**The problem:** Every entry here should be copied exactly.

Input: Begin

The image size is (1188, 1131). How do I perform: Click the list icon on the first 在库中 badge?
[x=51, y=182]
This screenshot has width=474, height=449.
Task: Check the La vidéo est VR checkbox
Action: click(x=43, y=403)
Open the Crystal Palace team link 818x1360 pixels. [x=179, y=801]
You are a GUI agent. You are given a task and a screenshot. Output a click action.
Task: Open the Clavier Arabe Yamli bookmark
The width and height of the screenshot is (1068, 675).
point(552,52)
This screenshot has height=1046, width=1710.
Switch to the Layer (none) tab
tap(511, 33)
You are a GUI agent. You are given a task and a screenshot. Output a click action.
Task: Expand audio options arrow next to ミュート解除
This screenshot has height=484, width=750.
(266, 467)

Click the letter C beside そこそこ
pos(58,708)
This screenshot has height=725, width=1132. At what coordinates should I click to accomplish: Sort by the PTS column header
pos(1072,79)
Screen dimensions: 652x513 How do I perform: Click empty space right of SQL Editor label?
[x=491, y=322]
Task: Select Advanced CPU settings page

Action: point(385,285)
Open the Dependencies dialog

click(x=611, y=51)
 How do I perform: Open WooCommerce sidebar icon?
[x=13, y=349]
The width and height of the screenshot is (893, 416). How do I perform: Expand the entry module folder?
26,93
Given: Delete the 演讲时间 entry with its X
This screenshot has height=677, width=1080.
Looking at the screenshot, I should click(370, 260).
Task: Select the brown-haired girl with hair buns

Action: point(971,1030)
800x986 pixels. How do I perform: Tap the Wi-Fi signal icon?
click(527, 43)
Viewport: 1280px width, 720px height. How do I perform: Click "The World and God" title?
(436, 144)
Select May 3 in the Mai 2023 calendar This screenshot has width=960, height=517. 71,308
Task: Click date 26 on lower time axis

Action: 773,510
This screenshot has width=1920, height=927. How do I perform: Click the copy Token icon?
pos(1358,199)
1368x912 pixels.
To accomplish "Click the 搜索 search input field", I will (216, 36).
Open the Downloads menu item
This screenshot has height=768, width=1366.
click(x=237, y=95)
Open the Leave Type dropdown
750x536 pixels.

Input: End

**Exercise output:**
The image size is (1188, 1131). How do I perform: Click the list icon on the first 在库中 badge?
[x=51, y=182]
This screenshot has width=474, height=449.
Task: Check the La vidéo est VR checkbox
Action: click(x=43, y=403)
Open the Crystal Palace team link 818x1360 pixels. [x=179, y=801]
You are a GUI agent. You are given a task and a screenshot. Output a click action.
Task: Open the Clavier Arabe Yamli bookmark
The width and height of the screenshot is (1068, 675).
point(552,52)
This screenshot has height=1046, width=1710.
Switch to the Layer (none) tab
tap(511, 33)
You are a GUI agent. You are given a task and a screenshot. Output a click action.
Task: Expand audio options arrow next to ミュート解除
This screenshot has height=484, width=750.
(266, 467)

Click the letter C beside そこそこ
pos(58,708)
This screenshot has height=725, width=1132. At what coordinates should I click to accomplish: Sort by the PTS column header
pos(1072,79)
Screen dimensions: 652x513 How do I perform: Click empty space right of SQL Editor label?
[x=491, y=322]
Task: Select Advanced CPU settings page

Action: point(385,285)
Open the Dependencies dialog

click(x=611, y=51)
 How do I perform: Open WooCommerce sidebar icon?
[x=13, y=349]
The width and height of the screenshot is (893, 416). How do I perform: Expand the entry module folder?
26,93
Given: Delete the 演讲时间 entry with its X
This screenshot has height=677, width=1080.
Looking at the screenshot, I should click(370, 260).
Task: Select the brown-haired girl with hair buns

Action: point(971,1030)
800x986 pixels. How do I perform: Tap the Wi-Fi signal icon?
click(527, 43)
Viewport: 1280px width, 720px height. How do I perform: Click "The World and God" title?
(436, 144)
Select May 3 in the Mai 2023 calendar This screenshot has width=960, height=517. 71,308
Task: Click date 26 on lower time axis

Action: 773,510
This screenshot has width=1920, height=927. How do I perform: Click the copy Token icon?
pos(1358,199)
1368x912 pixels.
To accomplish "Click the 搜索 search input field", I will (216, 36).
Open the Downloads menu item
This screenshot has height=768, width=1366.
click(x=237, y=95)
Open the Leave Type dropdown
750x536 pixels.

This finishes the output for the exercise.